Un message répété ce 14 mai sur le plateau de BFMTV où il affirme qu’«il y aura un vaccin mis à disposition des patients français».
«Si les Européens travaillent aussi rapidement que les Américains, cela ne fera aucun doute», répond-il au journaliste, qui insiste pour savoir si Américains et Européens auraient en même temps un éventuel vaccin Sanofi contre le Covid-19. Autant dire que les Français devront s’armer de patience.
Les Chinois aussi pourraient être vaccinés «en premier»
Que les Européens mettent la main à la pâte s’ils tiennent à être vaccinés, c’est d’ailleurs le message –ou plutôt l’avertissement–, initialement lancé par le PDG du groupe pharmaceutique dans sa fameuse interview accordée à Bloomberg.

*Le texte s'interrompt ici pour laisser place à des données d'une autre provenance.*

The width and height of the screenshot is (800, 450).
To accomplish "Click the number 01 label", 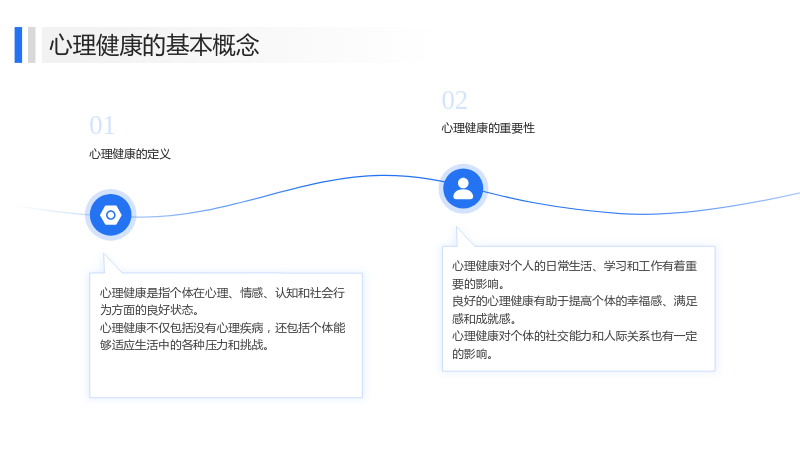I will coord(102,126).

En effet, dans une partie qui a visiblement bien moins intéressé la presse française, celui-ci relate qu’Américains et Chinois ont de manière générale (et donc pas forcément avec son entreprise) mis les bouchées doubles afin de trouver rapidement un vaccin.
«Donc, ces deux économies motrices seront vaccinées en premier, c’est pourquoi il est devenu si important d’essayer de créer un débat en Europe pour dire: “Ne laissez pas l’Europe être laissée pour compte”», a déclaré Paul Hudson à Bloomberg.
Des groupes qui n’ont de français que le siège
Pourtant, Sanofi n’est-il pas un groupe «français»? Certes, l’histoire de Sanofi a pris racine il y a près d’un demi-siècle en France, où est encore localisé son siège social. Cependant, cette «start-up», filiale du groupe public qu’était ELF Aquitaine, est depuis devenue structurellement une transnationale, comme le reflète son actionnariat.
Au 31 décembre, seuls 16,2% de ce dernier demeuraient aux mains d’institutionnels français. L’Oréal, dont la filiale Synthélabo avait fusionné en 1999 avec Sanofi, peut éventuellement offrir un levier à l’État français, avec ses 9,4% de participation. Mais cela demeure peu face aux 61% de son capital aux mains d’institutionnels étrangers… En termes d’origine géographique de cet actionnariat, les États-Unis arrivent juste derrière la France, avec 28,1%.
Sanofi est tout autant «français» que Total (15,5% détenus par des actionnaires institutionnels Français) ou que Peugeot, qui d’ailleurs le sera encore bien moins à l’issue du mariage «entre égaux» avec Fiat-Chrysler (FCA). Une union validée, là encore par le gouvernement français, qui s’est empressé de rassurer la population quant au fait qu’il serait «particulièrement vigilant» au sujet de l’emploi. Tel est le constat implacable dans un pays dont les élites politiques ne veulent plus avoir à gérer des entreprises et les risques inhérents à cette activité.